The capacitor in your AC condenser gives the fan and compressor the power they need to start up. A capacitor is a fairly small electronic part, but it's important because when it malfunctions, the compressor in your condenser could be damaged as it struggles to start without a power boost from the capacitor.
Summer is hard on your AC capacitor since the part is sensitive to heat. Here are two ways summer weather can damage a capacitor and what an air conditioning repair technician can do about the problem.
Excess Heat Causes The Capacitor To Burn Out
Your condenser is made to withstand sitting in the sun all day, but when the hottest days of summer roll around, the heat can take its toll. That's a common time for capacitors to burn out. You might reduce the risk of overheating by providing some shade for the condenser unit as long as you don't block airflow.
You can also set your AC to a higher temperature when it's really hot outside so your AC doesn't have to cycle on and off all day long. If those measures don't help and the capacitor burns out, you might hear a humming noise coming from the condenser when it kicks on. If you hear this noise or if your AC seems to be struggling to run, call an air conditioning repair service for help.
The compressor and fan motor in the condenser need the capacitor to give them a power boost so they can start up. If the capacitor isn't working, the compressor struggles to start and it or the fan motor may burn out.

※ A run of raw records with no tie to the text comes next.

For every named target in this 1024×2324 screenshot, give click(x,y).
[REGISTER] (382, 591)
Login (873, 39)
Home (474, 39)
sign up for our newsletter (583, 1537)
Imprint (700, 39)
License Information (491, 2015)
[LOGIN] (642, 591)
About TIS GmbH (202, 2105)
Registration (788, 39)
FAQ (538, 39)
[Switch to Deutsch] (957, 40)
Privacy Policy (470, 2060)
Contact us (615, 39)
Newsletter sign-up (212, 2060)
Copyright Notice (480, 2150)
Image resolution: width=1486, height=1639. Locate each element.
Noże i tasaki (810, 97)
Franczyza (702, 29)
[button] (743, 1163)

A fan motor is not too expensive to replace, but a compressor is costly, so you want to protect it with prompt AC repairs.
Power Surges Can Fry The Capacitor
Power irregularities are common in the summer. Lighting strikes cause power surges, and you can have power outages from high demand on the power grid. Your AC can even overwork and cause the circuit breaker to trip off. These power irregularities, especially power surges, can ruin the capacitor since it is part of the electrical system in your air conditioner.
When a capacitor goes bad, whether it is from a power surge or heatwave, an air conditioning repair technician can replace it. This involves removing the cover on the condenser and locating the capacitor that's held in place by a bracket. The old capacitor can be removed and a new one put in place. However, working with a capacitor can be dangerous since it holds an electrical charge. The AC repair technician has to discharge the electricity first so the part is safe to handle.